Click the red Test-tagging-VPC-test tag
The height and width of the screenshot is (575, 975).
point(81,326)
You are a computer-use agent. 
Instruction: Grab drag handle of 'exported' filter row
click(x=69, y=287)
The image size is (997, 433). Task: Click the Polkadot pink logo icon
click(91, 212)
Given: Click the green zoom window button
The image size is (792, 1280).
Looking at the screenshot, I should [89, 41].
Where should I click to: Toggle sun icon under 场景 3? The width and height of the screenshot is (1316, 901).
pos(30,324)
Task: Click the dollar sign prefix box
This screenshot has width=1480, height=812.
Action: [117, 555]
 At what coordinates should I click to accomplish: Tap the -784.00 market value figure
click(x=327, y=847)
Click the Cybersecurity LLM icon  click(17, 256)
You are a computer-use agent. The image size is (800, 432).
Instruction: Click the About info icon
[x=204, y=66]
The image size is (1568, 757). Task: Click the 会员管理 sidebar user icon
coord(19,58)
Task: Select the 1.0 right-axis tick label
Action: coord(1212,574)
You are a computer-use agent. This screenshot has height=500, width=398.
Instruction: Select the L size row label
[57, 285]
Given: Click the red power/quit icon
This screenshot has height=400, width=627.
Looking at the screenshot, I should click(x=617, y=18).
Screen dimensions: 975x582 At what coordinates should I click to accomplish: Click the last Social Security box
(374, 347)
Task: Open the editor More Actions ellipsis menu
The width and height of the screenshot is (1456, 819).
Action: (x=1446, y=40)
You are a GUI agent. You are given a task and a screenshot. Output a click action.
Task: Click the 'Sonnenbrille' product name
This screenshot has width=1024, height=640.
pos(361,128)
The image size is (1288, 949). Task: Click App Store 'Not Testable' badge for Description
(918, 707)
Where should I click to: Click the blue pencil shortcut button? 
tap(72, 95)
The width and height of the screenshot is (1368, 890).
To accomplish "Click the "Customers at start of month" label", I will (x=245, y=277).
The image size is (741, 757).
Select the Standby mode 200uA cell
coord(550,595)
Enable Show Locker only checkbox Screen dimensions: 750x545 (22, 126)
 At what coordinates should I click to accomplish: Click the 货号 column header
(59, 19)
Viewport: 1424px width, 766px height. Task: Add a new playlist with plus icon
•••
From the entries above, show each line that includes the string "agent".

Solution to this exercise -
You are a computer-use agent. 
You are a computer-use agent. The image size is (800, 432).
You are a computer-use agent. This screenshot has height=500, width=398.
You are a GUI agent. You are given a task and a screenshot. Output a click action.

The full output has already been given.